I Laugh Me Broken
Written by: Bridget van der Zijpp
Victoria University Press
Reviewed by: Rosea Capper-Starr
I Laugh Me Broken is an exploration of choice versus genetic destiny. Ginny is a young author living in New Zealand. When she is contacted by relatives from her mother’s side of the family whom she has never met, she is given the unexpected news of a genetic condition, for which she has a 50 percent chance of carrying the gene. Huntington’s Disease. Left motherless from a young age, Ginny finally has a glimpse of why her mother chose to end her own life rather than wait for the symptoms of such a condition to show themselves.
With calm and natural prose, author Bridget van der Zijpp explores, through Ginny’s sudden flight from everything familiar to her, the inner turmoil of decision when faced with knowledge of your own demise. Ginny could take the test to determine whether she carries the offending gene, but then what? What does one do with that knowledge? Appropriately contextualised in the setting of Berlin’s rich history, van der Zijpp discusses the past fate of those once deemed to be “useless eaters”; how their freedoms and ultimately their lives were taken from them. Ginny feels the hopelessness of a potentially inescapable fate, as Huntington’s has no cure, and the success of treatment is varied.

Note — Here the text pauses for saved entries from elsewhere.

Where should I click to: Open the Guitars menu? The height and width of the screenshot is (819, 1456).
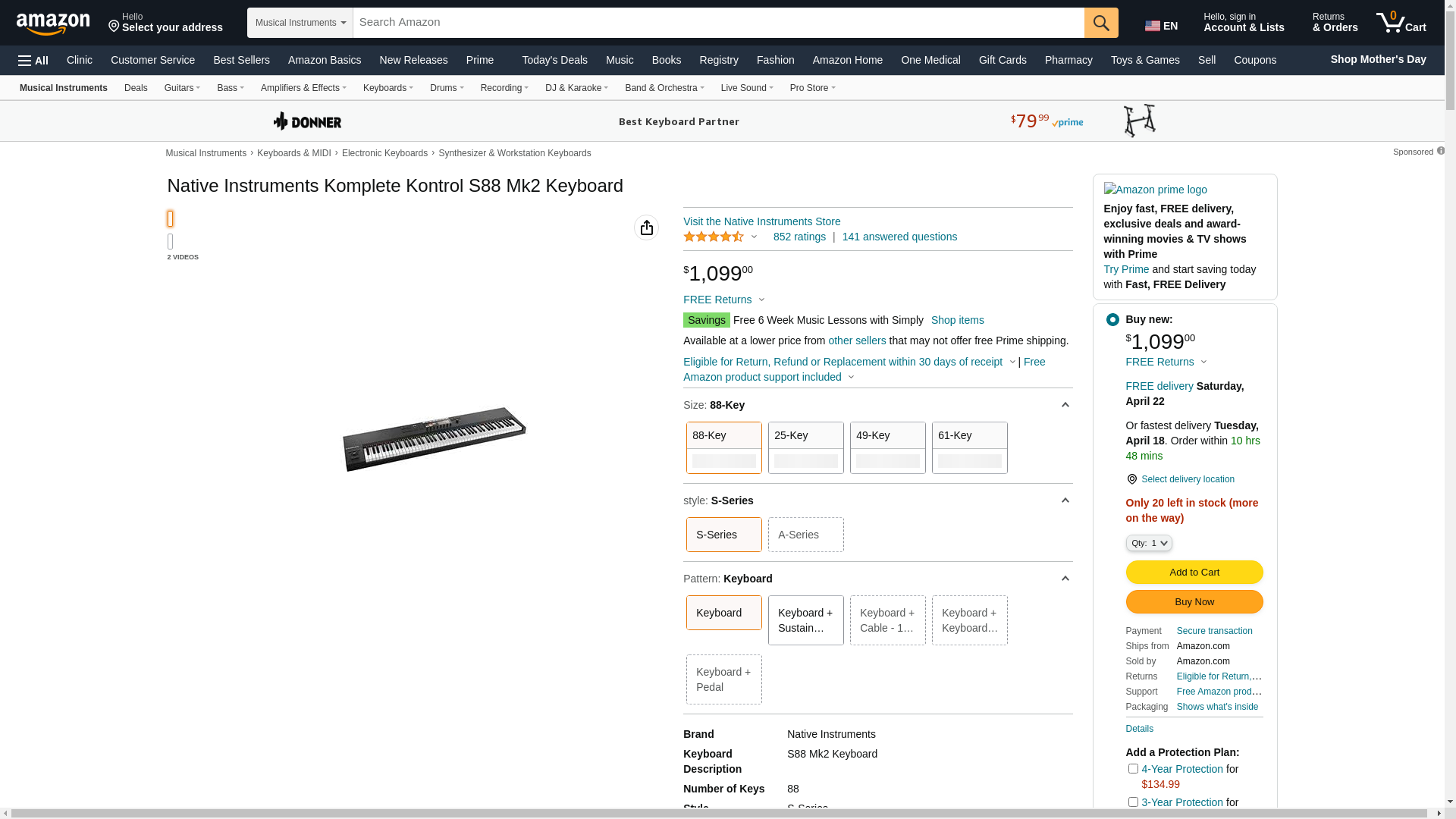click(x=182, y=88)
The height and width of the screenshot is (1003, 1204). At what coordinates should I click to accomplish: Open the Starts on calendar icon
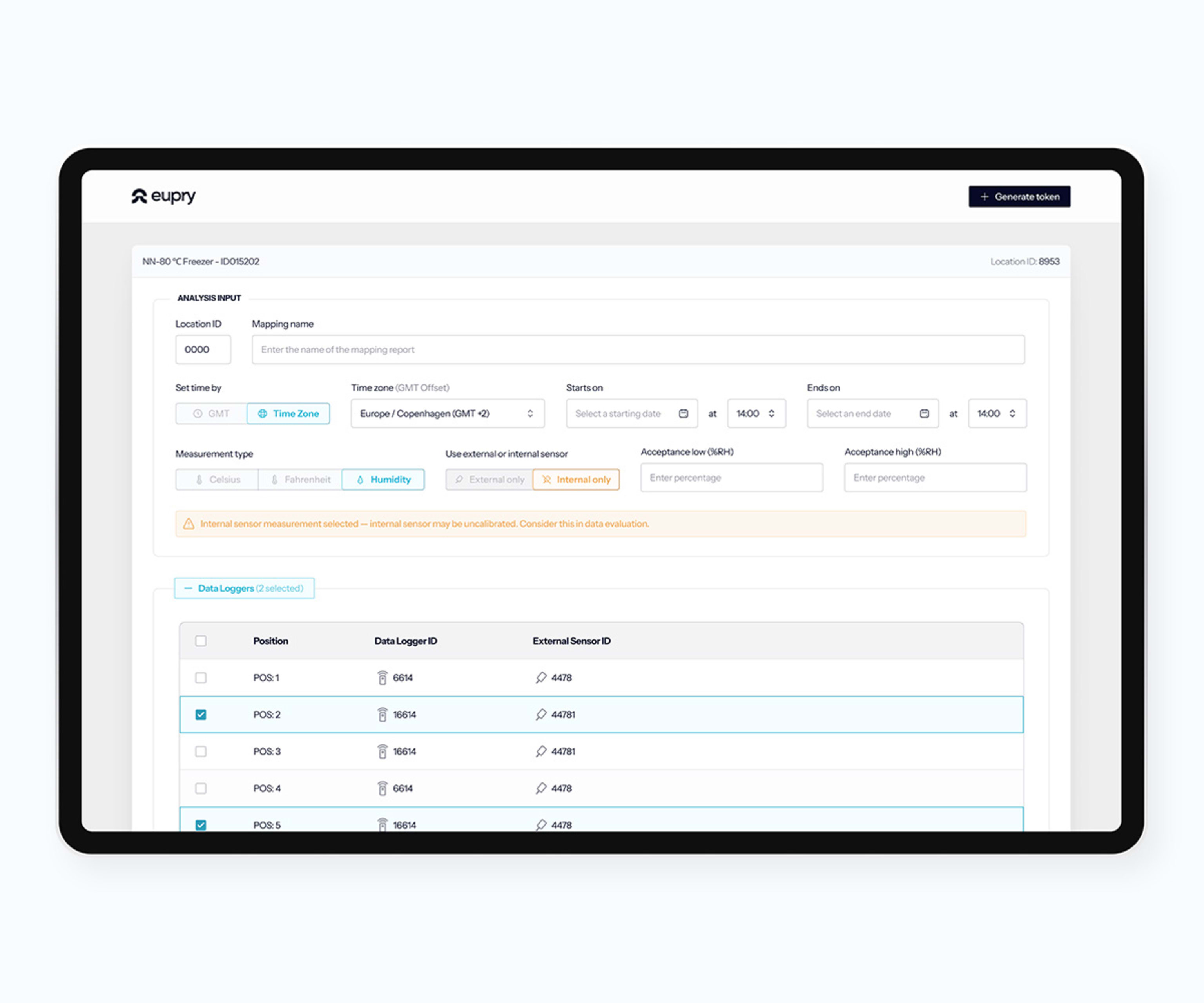click(x=684, y=413)
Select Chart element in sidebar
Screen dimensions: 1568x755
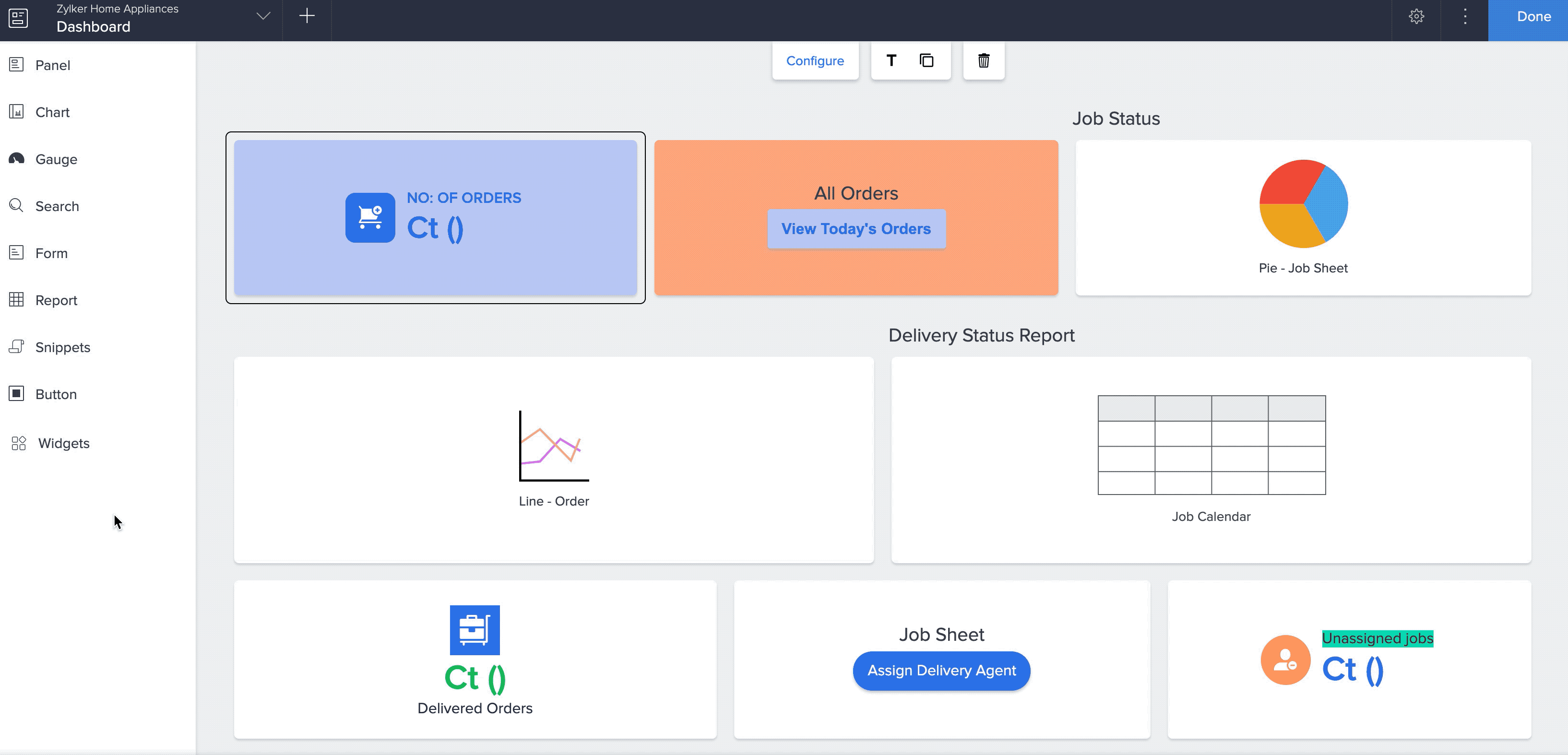(52, 113)
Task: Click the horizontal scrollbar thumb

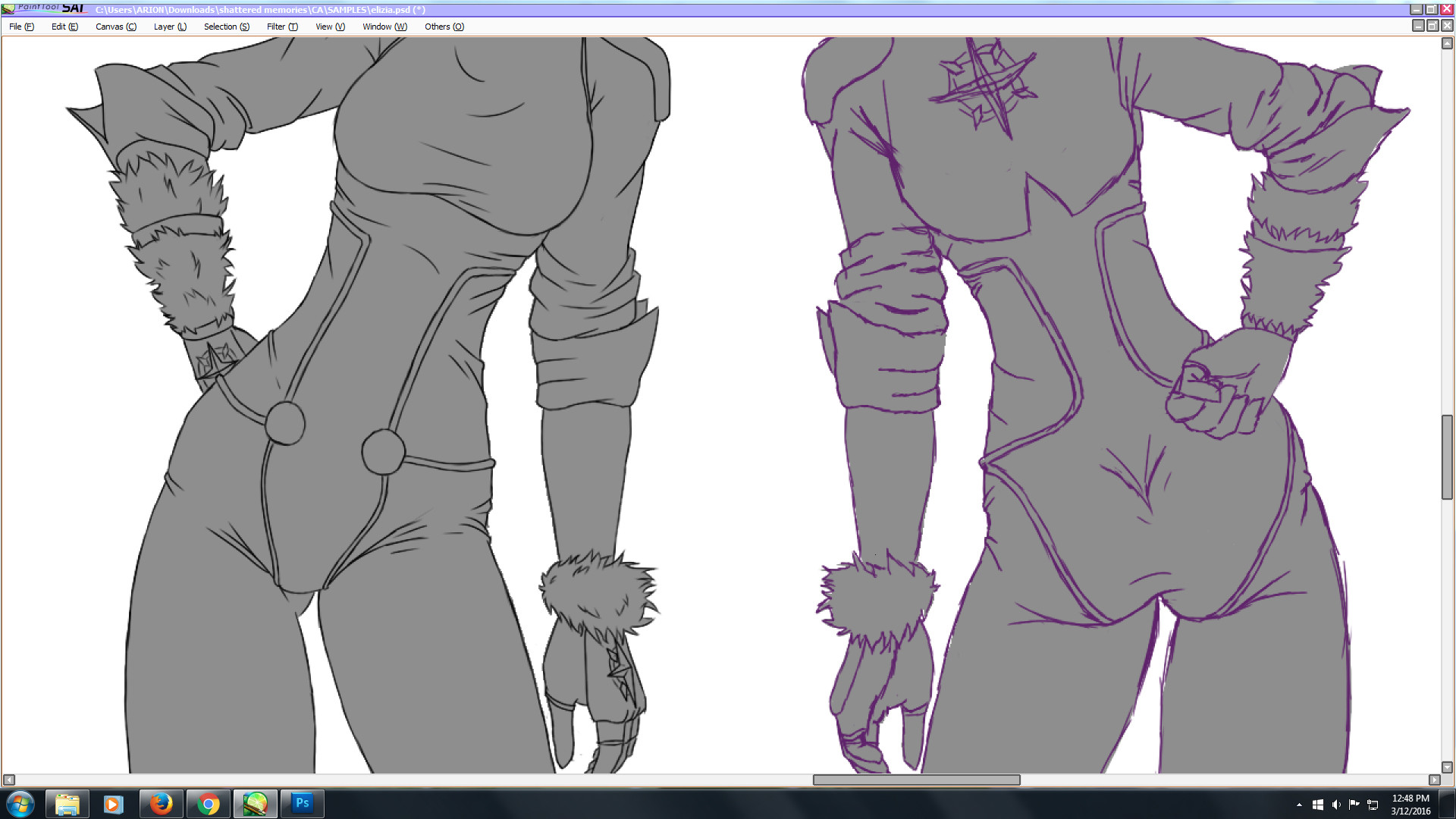Action: pos(916,780)
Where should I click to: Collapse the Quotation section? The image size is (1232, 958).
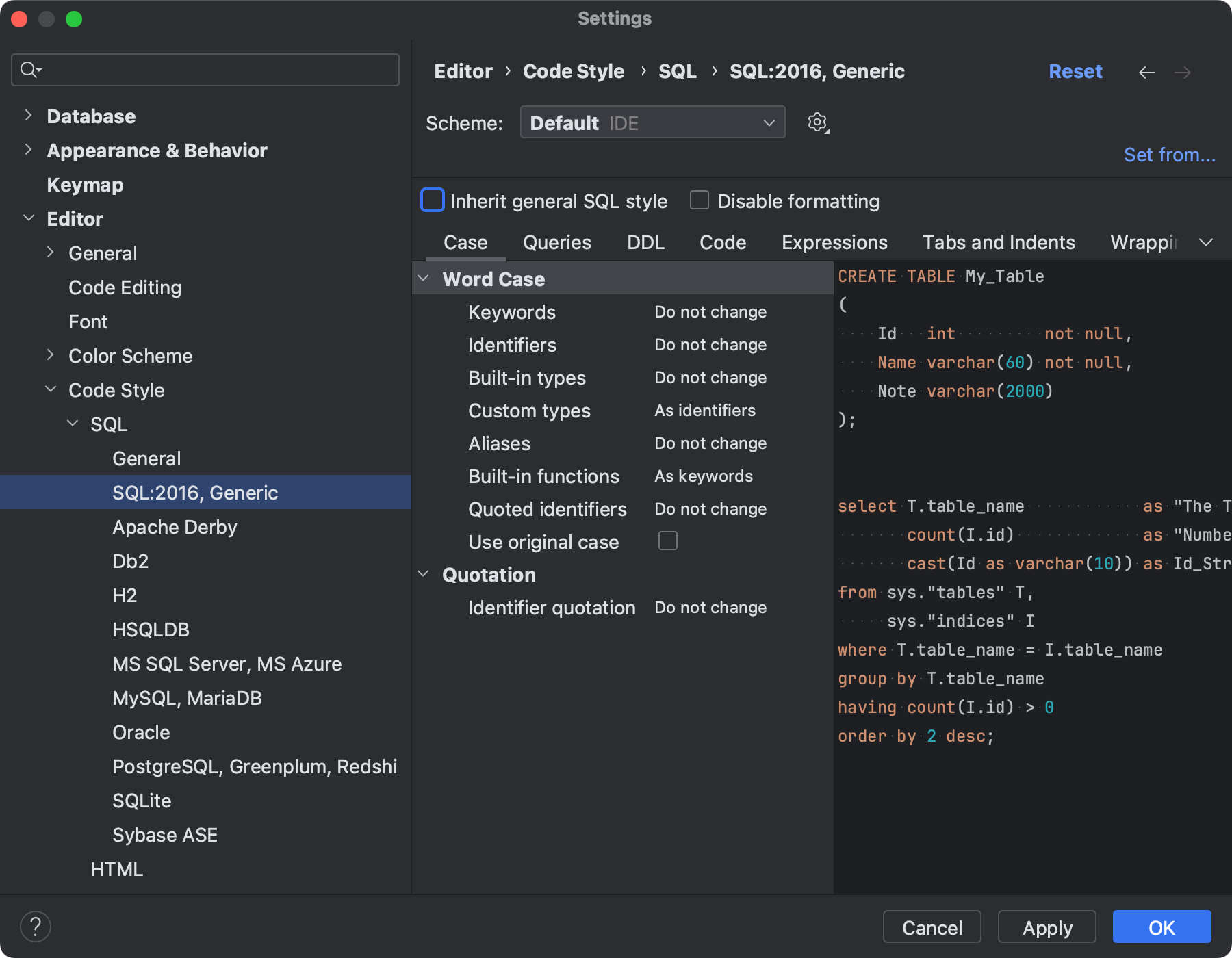coord(423,574)
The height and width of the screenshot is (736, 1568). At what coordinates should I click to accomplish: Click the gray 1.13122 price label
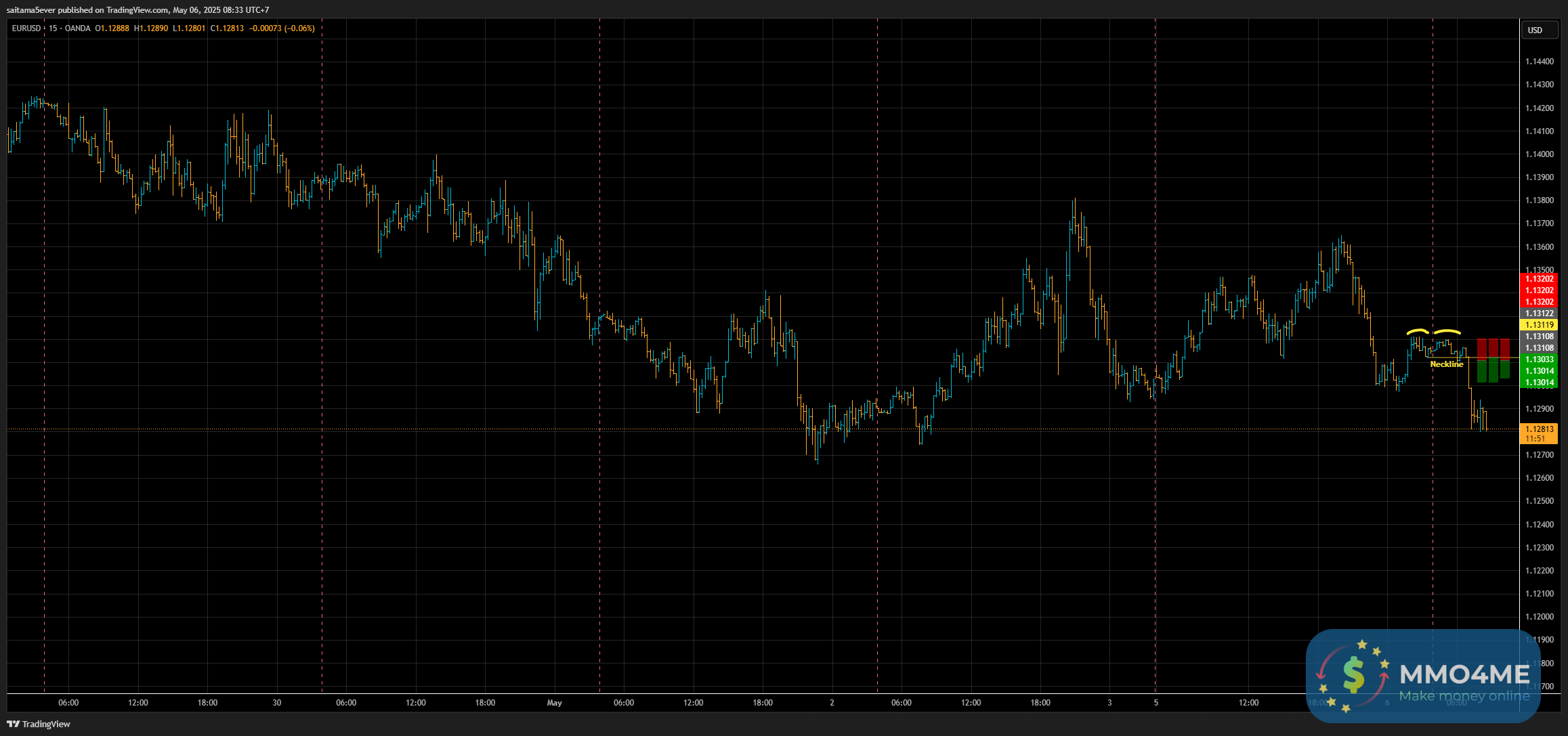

Ginny carries this heavy uncertainty silently inside her, avoiding sharing her news with anyone, even her fiancé Jay. The poignant question posed is if perhaps it is kinder not to burden him with the knowledge of what the future may hold. “If I told him, I wouldn’t be able to escape his concerned gaze. Did I really want to do this to him?... To be trapped in the sticky mud of his watchfulness... To turn love into solicitude?... I believed I was really thinking about self-sacrifice. Wasn’t the most noble act, the greater love, not to tell him, not to force his obligation?”
I Laugh Me Broken is, ultimately, a story of vulnerability, of love in the face of uncertainty.